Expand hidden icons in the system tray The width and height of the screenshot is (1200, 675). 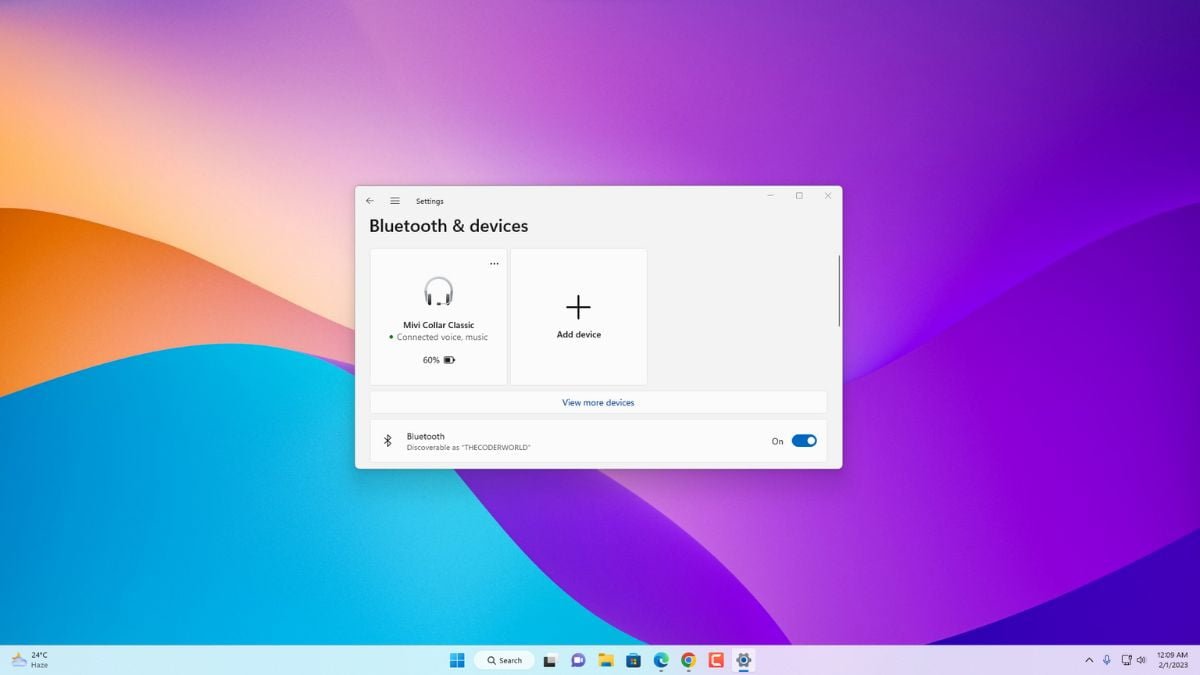click(x=1089, y=660)
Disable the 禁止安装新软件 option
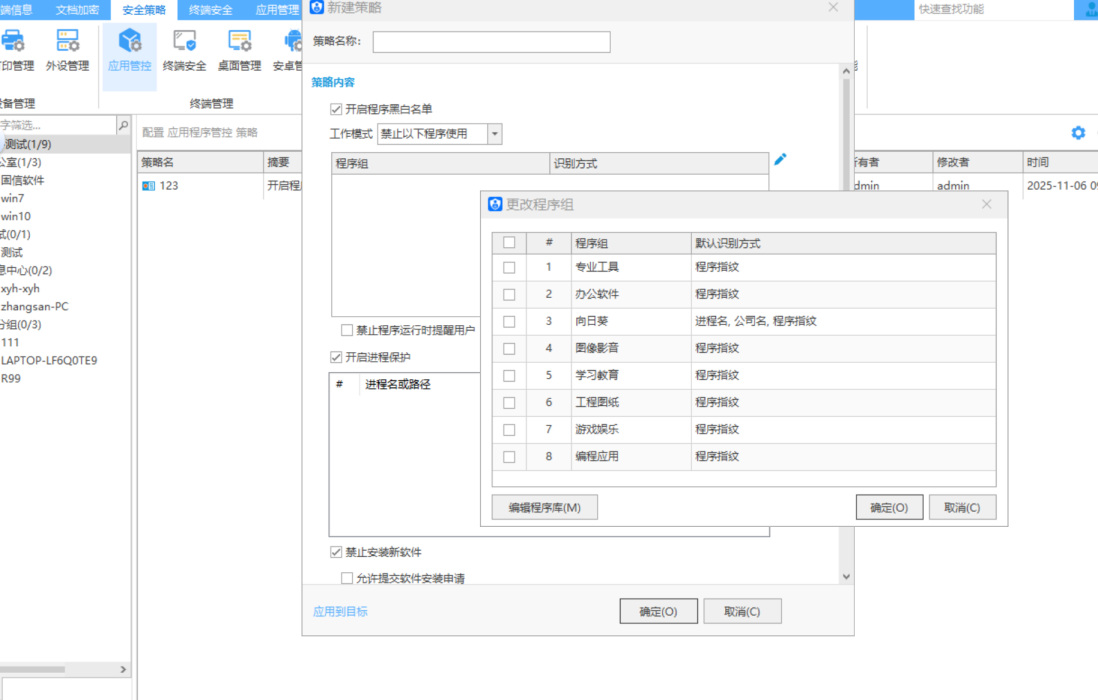 point(335,552)
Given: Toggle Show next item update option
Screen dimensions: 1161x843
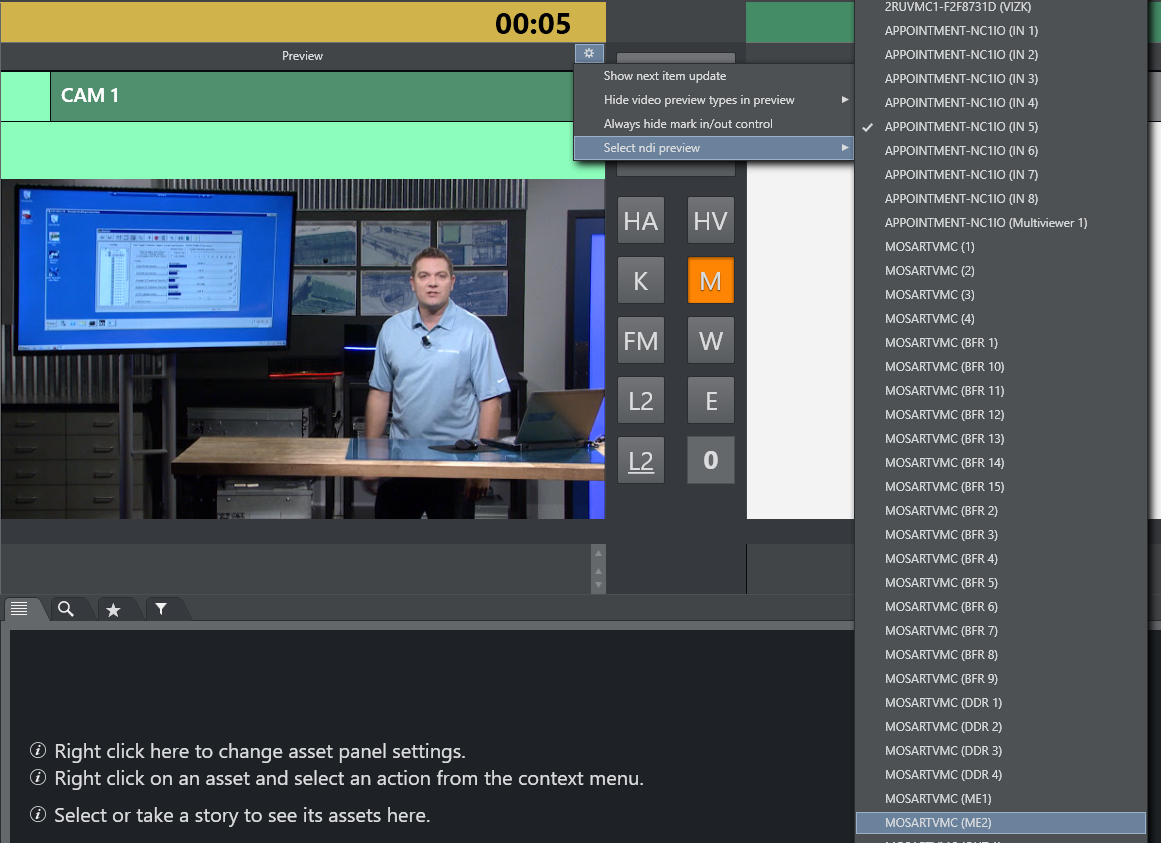Looking at the screenshot, I should [x=665, y=76].
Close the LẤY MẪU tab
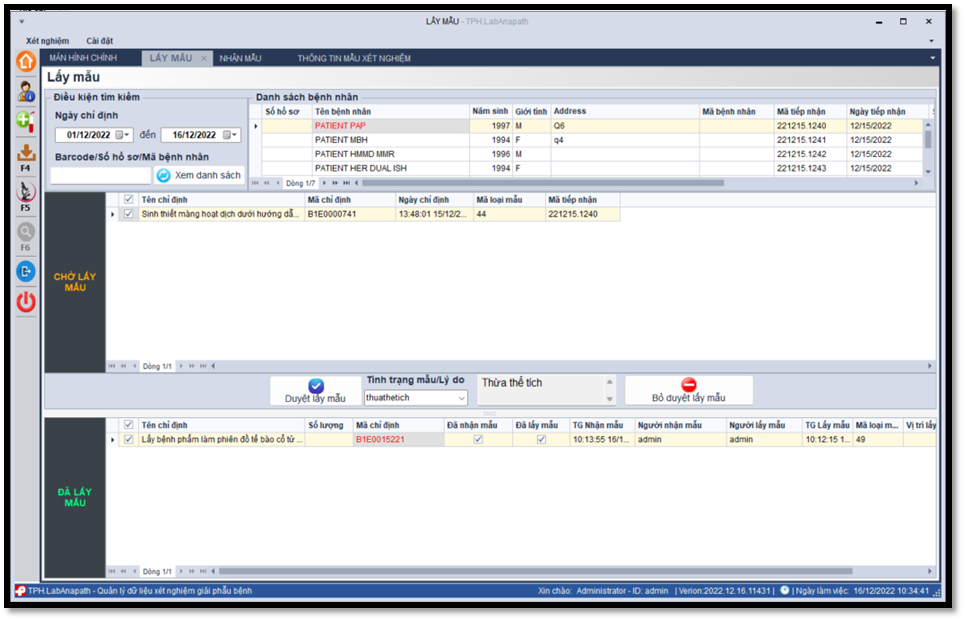The width and height of the screenshot is (965, 621). click(204, 58)
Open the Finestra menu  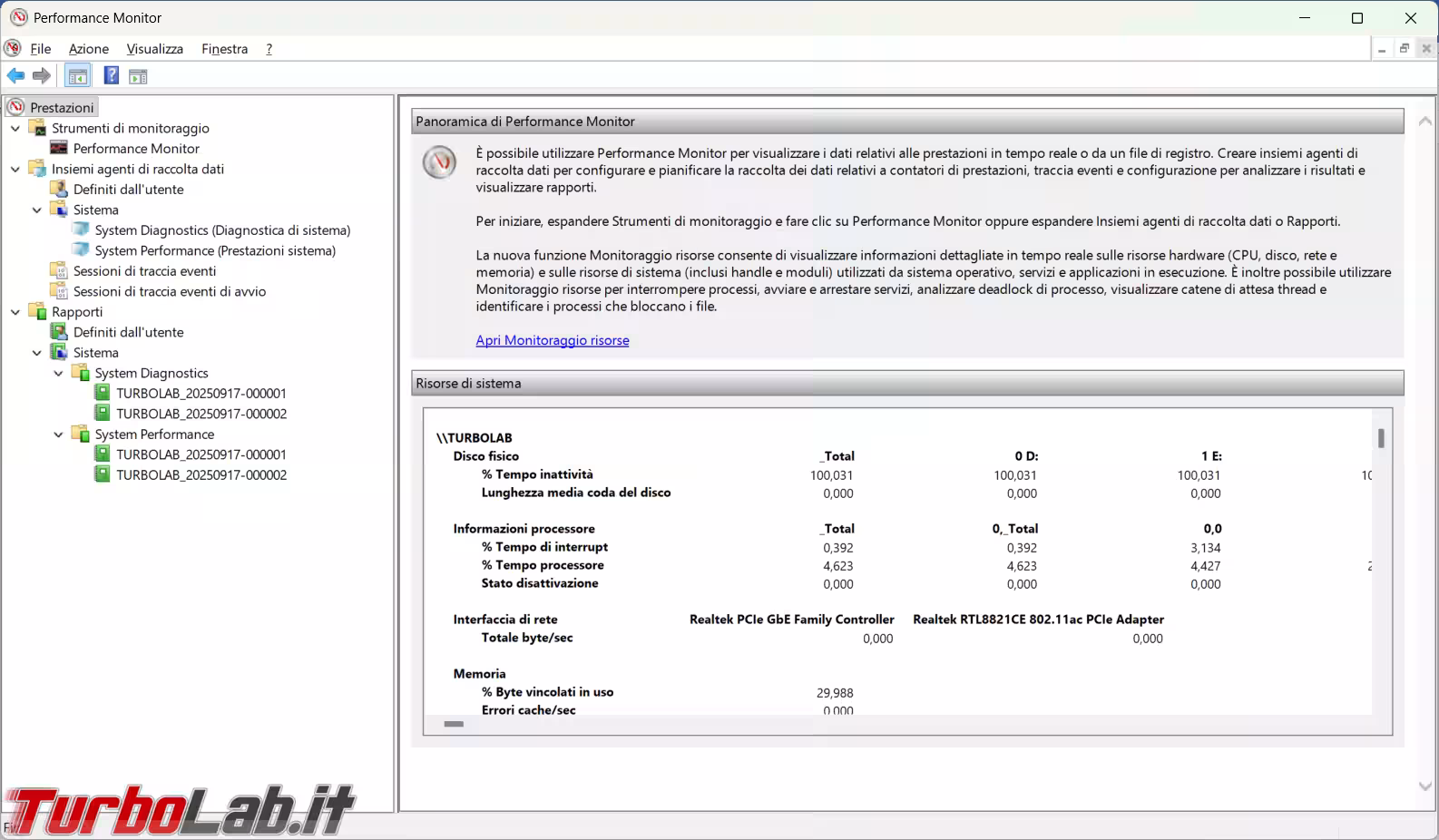224,49
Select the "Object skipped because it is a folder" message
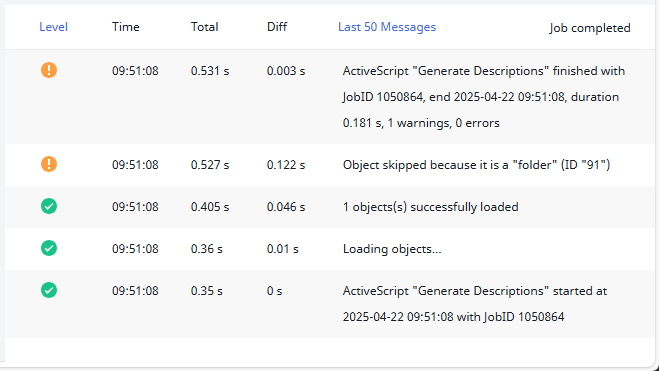659x371 pixels. click(x=476, y=165)
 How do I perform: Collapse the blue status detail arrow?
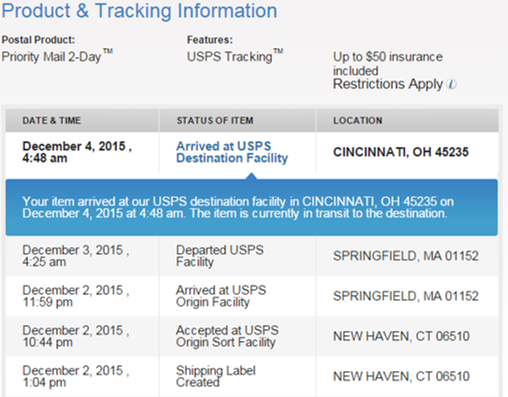tap(252, 176)
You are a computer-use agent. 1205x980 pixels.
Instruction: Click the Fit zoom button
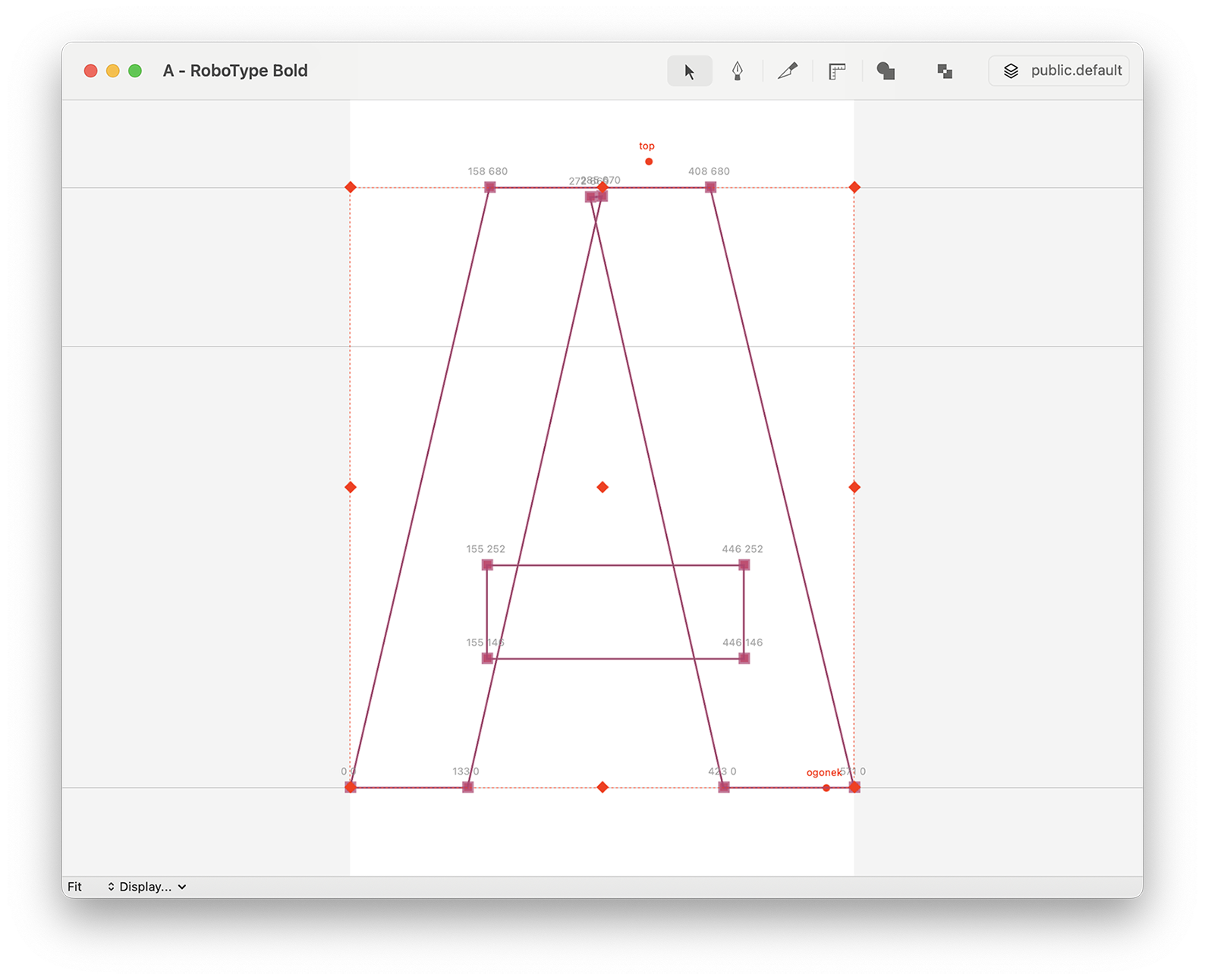click(x=74, y=887)
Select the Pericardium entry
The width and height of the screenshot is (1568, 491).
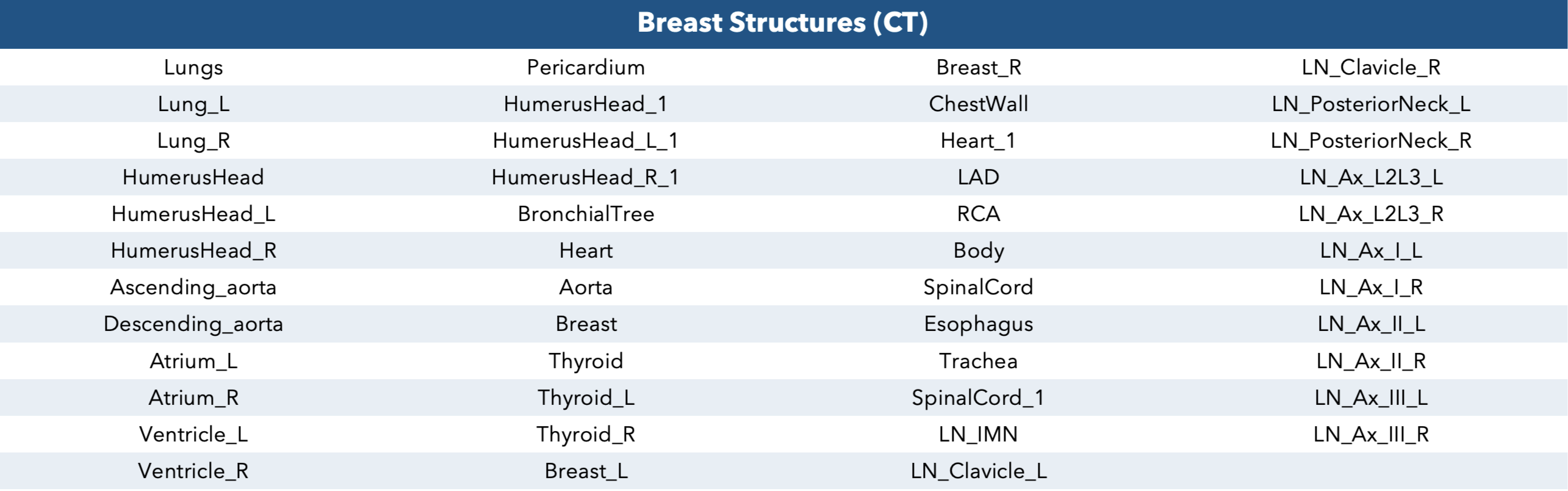pyautogui.click(x=586, y=67)
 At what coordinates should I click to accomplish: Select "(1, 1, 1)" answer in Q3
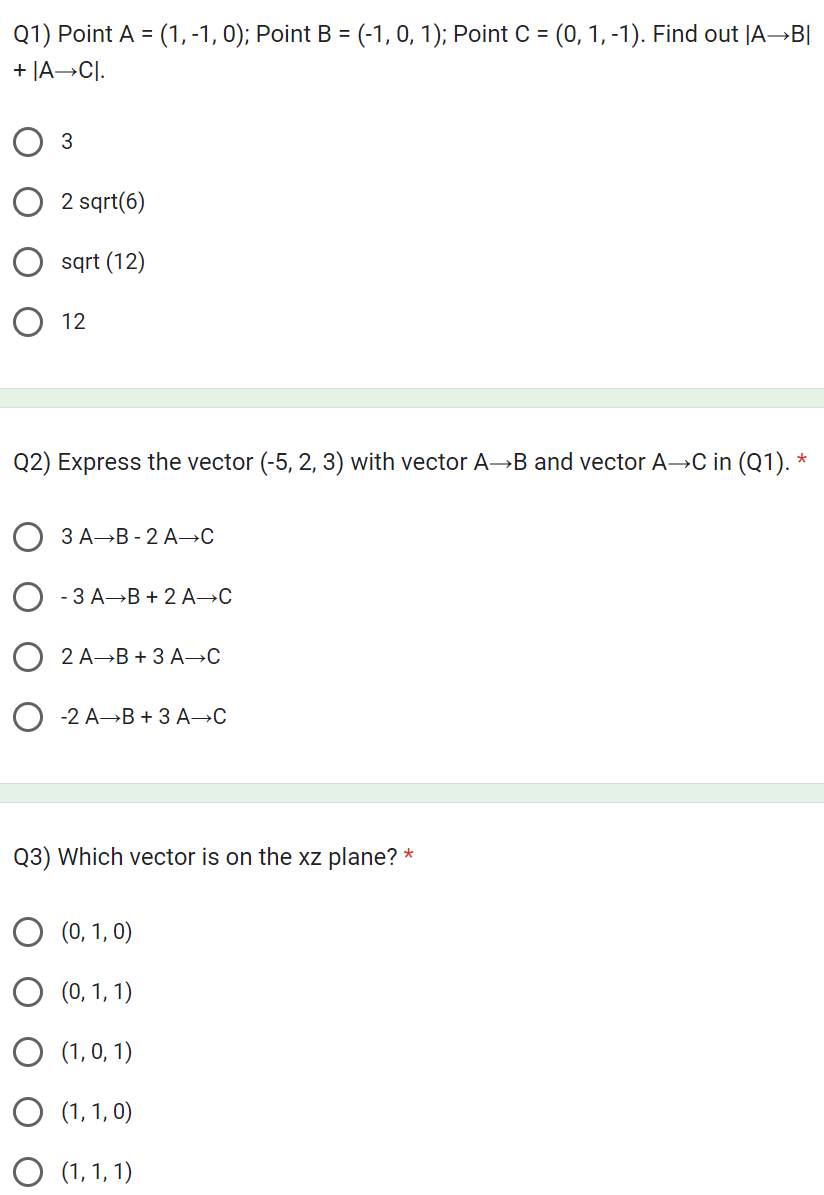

#####

* DIRECTIONS
The expected answer is an exact copy of the lines from the one containing "You are a computer-use" through the last line of the entries above, both included, without pictures.

* YOUR SOLUTION
You are a computer-use agent. 1205x980 pixels.
Instruction: Click the Fit zoom button
click(x=74, y=887)
Select the Pericardium entry
The width and height of the screenshot is (1568, 491).
pyautogui.click(x=586, y=67)
 At what coordinates should I click to accomplish: Select "(1, 1, 1)" answer in Q3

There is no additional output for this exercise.